The district yanked the program in October, less than a month before Planned Parenthood Mohawk Hudson educators planned to visit Shenendehowa classrooms to offer the enrichment course. A group of parents had objected to the organization teaching students about sex education, and when the class was cancelled, other parents and members of the community objected to that.
“Teaching sex education should not be censored,” said Ann Gawler, adding that perhaps parents should attend the class with their child before deciding against it.
But other parents said they shaped their views after hearing their children tell of the frank talk about sex, genitalia and whether a person can do some sex acts and still be considered abstinent, all of which some students found to be embarrassing and confusing.
District officials said they are reviewing how best to teach the sex education program, and over the next several weeks and months will reconvene a health advisory committee that has met before to discuss the district’s health curriculum.
“Health curriculum here is as strong as it has always been,” said school board President Mary Blaauboer.
Before last fall, trained educators from Planned Parenthood Mohawk Hudson visited health classes in the eighth grades and in either 11th or 12 grades each semester. Officials from the organization believe the relationship with Shenendehowa has extended for almost 20 years.
District Superintendent L. Oliver Robinson said the decision to pull the Planned Parenthood program was not political.
“It’s not a popularity contest. It’s not a popular vote.”
On Tuesday, more than 200 people packed the Gowana Middle School library for the meeting, speaking for an entire 45-minute block of public comment period. Many people waited until the end of the meeting for a chance to speak at a second open period.
Patricia Bini, mother of two daughters who graduated from Shenendehowa, said both of them found the Planned Parenthood program a great addition to the curriculum.
“I want to support the education they had,” she said. “Anybody afraid of this information has their head in the sand.”
A former student said the program was valuable to her and her classmates.
“It is sometimes an uncomfortable topic to talk about with your parents,” 19-year-old Maureen Dahl said about sex. “The reality is kids are starting things at a very young age, and that is sad, but it’s the truth.”
The parents who objected to the Planned Parenthood curriculum have formed a group called Shen Parents’ Choice Coalition and have asked the district to teach an abstinence-based curriculum called sexual risk avoidance, which Maureen Silfer of Halfmoon said teaches “the consequences of engaging in these risky behaviors.”
“We believe the current sex education curriculum is a danger to our children’s health.” Planned Parenthood teachings “exaggerate” how well contraceptive methods perform, she said.
Although Planned Parenthood officials have said abstinence is emphasized, some parents said it wasn’t stressed enough.
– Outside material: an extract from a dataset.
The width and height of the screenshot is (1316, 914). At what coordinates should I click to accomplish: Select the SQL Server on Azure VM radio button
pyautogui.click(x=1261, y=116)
“Condom use was promoted and graphic demonstrations of how to use various methods of contraception were given,” Silfer said. The Planned Parenthood educators used a wooden shaft to simulate a penis for condom demonstrations and a rubber vagina model to insert female contraception, another parent said.
The coalition will hold a meeting at 10 a.m. Saturday, Jan. 21 at the Clifton Park Halfmoon Library for anyone interested in learning more about the proposed program.
Some parents complained that the information presented in the Planned Parenthood class was too graphic or embarrassing for the youngsters, especially for the eighth-graders, and said that in some cases their children felt pressured to talk about things they didn’t want to.
Activities included labeling parts of the male and female genitalia in a co-ed class, said mother Pam Koniszewski.
“They were asked by the teachers to chant the words ‘penis’ and ‘vagina’ repeatedly so the teacher could use those terms without getting the students’ natural reaction,” Koniszewski said.
The co-president and CEO of Planned Parenthood Mohawk Hudson said parents are always able to opt their children out of taking part in his organization’s program, as they should be.
“Planned Parenthood has always understood that parents are the primary sex educators of their children,” Paul Drisgula said.
But he said most parents like the sex education component that the organization provides, and the organization would like to be able to continue it.
“We want back in.”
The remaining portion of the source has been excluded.